Born in Wisconsin, Melvin Gordon was a 4-star HS recruit who decided to stay in his home state to play in college. At a program with a storied run game, he played a backup role until the 2014 season, when he broke out. He enters the 2015 NFL draft as one of the top RB prospects on the board, and with a considerable chance of being selected in the first round.

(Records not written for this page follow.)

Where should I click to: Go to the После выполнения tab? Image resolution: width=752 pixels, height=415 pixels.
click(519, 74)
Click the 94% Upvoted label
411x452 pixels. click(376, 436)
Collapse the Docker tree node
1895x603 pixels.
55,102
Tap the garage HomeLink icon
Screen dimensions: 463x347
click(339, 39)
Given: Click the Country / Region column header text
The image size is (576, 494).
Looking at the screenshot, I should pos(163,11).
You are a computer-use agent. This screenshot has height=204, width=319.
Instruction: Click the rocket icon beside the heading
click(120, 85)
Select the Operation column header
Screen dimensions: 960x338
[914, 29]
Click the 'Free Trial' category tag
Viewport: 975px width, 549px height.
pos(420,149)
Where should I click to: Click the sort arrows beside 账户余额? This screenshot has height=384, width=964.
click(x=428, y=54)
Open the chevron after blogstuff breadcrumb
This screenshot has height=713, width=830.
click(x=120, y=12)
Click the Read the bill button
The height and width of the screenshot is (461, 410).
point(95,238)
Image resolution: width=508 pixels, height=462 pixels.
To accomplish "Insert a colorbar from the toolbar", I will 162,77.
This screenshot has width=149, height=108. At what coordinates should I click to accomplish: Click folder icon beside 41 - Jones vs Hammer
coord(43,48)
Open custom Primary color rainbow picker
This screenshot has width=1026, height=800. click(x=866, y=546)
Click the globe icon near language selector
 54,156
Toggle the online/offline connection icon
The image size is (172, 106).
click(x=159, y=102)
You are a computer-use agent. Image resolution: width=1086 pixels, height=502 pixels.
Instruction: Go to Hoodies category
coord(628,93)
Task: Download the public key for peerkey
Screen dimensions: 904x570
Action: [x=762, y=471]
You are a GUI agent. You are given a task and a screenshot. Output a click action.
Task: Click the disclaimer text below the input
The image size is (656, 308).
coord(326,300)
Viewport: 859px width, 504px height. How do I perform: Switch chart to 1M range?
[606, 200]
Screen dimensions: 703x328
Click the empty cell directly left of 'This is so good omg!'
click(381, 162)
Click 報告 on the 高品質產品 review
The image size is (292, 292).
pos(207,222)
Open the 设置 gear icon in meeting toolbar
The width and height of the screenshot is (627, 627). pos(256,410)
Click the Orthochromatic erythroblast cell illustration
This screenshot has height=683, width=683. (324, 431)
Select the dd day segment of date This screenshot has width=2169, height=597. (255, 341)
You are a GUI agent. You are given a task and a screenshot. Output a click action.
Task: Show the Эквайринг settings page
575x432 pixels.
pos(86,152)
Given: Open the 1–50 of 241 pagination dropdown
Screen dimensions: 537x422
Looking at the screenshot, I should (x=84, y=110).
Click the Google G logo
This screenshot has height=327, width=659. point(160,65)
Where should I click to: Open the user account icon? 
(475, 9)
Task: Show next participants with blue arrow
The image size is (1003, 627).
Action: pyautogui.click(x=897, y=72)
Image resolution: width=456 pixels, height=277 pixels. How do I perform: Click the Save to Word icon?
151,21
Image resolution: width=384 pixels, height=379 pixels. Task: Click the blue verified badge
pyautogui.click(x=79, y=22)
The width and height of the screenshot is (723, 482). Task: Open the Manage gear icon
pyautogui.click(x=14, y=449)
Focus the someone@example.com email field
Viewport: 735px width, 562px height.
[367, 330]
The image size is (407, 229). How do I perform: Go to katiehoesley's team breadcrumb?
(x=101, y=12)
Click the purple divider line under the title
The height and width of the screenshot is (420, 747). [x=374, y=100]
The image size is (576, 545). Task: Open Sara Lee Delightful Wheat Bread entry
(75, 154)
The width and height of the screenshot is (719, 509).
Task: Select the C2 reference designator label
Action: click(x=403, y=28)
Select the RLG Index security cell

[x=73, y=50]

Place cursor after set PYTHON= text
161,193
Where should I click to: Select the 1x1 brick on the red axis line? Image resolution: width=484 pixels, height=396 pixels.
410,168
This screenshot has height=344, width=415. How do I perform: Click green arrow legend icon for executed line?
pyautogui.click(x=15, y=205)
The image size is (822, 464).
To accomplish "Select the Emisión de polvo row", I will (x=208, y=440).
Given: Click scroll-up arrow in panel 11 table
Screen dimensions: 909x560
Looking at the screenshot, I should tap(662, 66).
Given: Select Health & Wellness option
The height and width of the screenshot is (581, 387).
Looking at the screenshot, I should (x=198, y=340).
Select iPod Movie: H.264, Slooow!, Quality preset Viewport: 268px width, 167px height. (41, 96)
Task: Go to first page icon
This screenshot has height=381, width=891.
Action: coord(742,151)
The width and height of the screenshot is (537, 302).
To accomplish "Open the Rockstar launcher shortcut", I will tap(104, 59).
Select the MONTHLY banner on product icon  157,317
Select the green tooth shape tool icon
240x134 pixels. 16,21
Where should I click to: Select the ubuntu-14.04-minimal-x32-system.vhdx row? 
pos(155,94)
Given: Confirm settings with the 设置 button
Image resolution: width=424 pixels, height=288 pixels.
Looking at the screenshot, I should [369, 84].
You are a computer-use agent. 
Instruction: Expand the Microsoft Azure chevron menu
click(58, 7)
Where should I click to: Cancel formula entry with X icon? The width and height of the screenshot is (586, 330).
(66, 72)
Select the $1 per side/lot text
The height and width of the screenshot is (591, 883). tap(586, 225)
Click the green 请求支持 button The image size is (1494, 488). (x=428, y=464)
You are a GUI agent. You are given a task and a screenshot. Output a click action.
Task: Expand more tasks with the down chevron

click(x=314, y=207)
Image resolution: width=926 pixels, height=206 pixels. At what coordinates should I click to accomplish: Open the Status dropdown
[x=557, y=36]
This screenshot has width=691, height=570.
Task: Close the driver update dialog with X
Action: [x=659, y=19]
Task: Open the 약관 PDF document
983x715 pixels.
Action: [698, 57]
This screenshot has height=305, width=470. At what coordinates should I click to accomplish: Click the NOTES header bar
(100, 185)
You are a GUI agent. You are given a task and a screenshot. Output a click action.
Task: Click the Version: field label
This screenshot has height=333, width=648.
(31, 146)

Gordon suffered an injury in his freshman year and was given a medical redshirt. In 2012, he was third on the depth chart after Montee Ball and James White, and only got 62 carries. He made the most of his limited touches, averaging 10 yards a carry and rushing for 621 yards. With Ball leaving through the draft, Gordon got a bigger role in 2013, splitting time with White. While White got more carries, Gordon got more yards, rushing for 1,609 yards on 206 carries.
In 2014, Gordon finally got the call as the feature back, and he delivered. He set a multitude of school records, and broke the NCAA Division I record for most rushing yards in a single game with 408 against Nebraska. That record, which had been set by LaDanian Tomlinson in 1999, was broken again the next week, but it’s still an incredible acomplishment, especially because he did in in just three quarters on just 25 carries. On the season, he finished with 2,587 rushing yards, second only to Barry Sanders in Division I history.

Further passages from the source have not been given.